Problem description: Render the entries below as a Markdown table with the columns "Row" and "Entry", putting each line in its own numbered row and skipping blank lines.

[Pointing entries for text and elements]
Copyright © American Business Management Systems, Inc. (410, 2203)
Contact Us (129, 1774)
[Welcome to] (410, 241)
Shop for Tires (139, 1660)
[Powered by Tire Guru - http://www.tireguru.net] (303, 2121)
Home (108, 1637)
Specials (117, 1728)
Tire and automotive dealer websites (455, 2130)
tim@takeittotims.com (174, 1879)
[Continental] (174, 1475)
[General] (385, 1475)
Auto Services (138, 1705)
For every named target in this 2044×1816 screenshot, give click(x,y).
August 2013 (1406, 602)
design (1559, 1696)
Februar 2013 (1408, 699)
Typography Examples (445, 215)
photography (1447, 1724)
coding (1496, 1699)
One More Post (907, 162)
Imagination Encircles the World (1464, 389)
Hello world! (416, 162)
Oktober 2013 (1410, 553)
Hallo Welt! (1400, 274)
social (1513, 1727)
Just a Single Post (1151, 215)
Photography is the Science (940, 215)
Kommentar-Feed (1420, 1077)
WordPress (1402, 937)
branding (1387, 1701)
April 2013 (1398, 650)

Completed task:
| Row | Entry |
|---|---|
| 1 | Copyright © American Business Management Systems, Inc. (410, 2203) |
| 2 | Contact Us (129, 1774) |
| 3 | [Welcome to] (410, 241) |
| 4 | Shop for Tires (139, 1660) |
| 5 | [Powered by Tire Guru - http://www.tireguru.net] (303, 2121) |
| 6 | Home (108, 1637) |
| 7 | Specials (117, 1728) |
| 8 | Tire and automotive dealer websites (455, 2130) |
| 9 | tim@takeittotims.com (174, 1879) |
| 10 | [Continental] (174, 1475) |
| 11 | [General] (385, 1475) |
| 12 | Auto Services (138, 1705) |
| 13 | For every named target in this 2044×1816 screenshot, give click(x,y). |
| 14 | August 2013 (1406, 602) |
| 15 | design (1559, 1696) |
| 16 | Februar 2013 (1408, 699) |
| 17 | Typography Examples (445, 215) |
| 18 | photography (1447, 1724) |
| 19 | coding (1496, 1699) |
| 20 | One More Post (907, 162) |
| 21 | Imagination Encircles the World (1464, 389) |
| 22 | Hello world! (416, 162) |
| 23 | Oktober 2013 (1410, 553) |
| 24 | Hallo Welt! (1400, 274) |
| 25 | social (1513, 1727) |
| 26 | Just a Single Post (1151, 215) |
| 27 | Photography is the Science (940, 215) |
| 28 | Kommentar-Feed (1420, 1077) |
| 29 | WordPress (1402, 937) |
| 30 | branding (1387, 1701) |
| 31 | April 2013 (1398, 650) |